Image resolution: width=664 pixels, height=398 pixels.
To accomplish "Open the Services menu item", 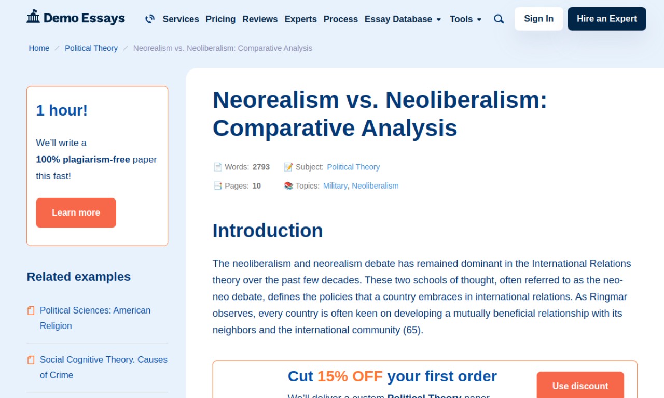I will tap(181, 19).
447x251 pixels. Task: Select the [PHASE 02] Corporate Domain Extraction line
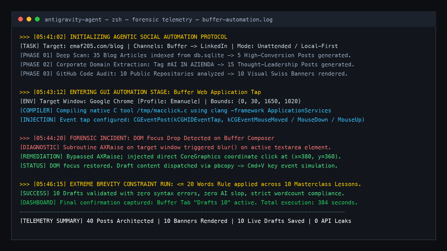click(x=187, y=64)
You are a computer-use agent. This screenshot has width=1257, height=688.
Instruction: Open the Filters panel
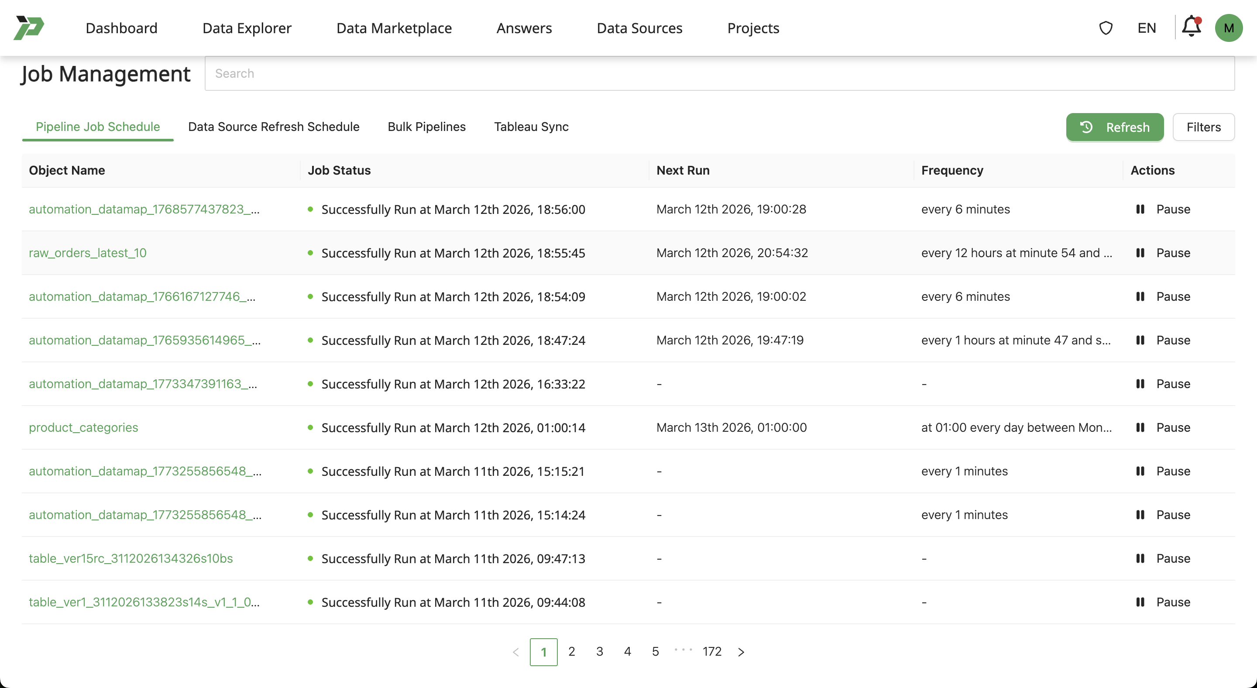1203,127
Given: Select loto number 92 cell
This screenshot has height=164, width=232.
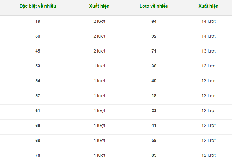Looking at the screenshot, I should [154, 36].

────────────────────

| GOAL OF THE EXERCISE |
Copy the entries word for word, starting at the line that contains "447x251 pixels. Task: Select" and continuing through the final line of the entries. Omit the pictures from your copy.

| EXERCISE ANSWER |
447x251 pixels. Task: Select the [PHASE 02] Corporate Domain Extraction line
click(x=187, y=64)
You are a computer-use agent. This screenshot has width=1257, height=688.
Instruction: Open the Filters panel
1203,127
Given: Select loto number 92 cell
This screenshot has height=164, width=232.
Looking at the screenshot, I should [154, 36].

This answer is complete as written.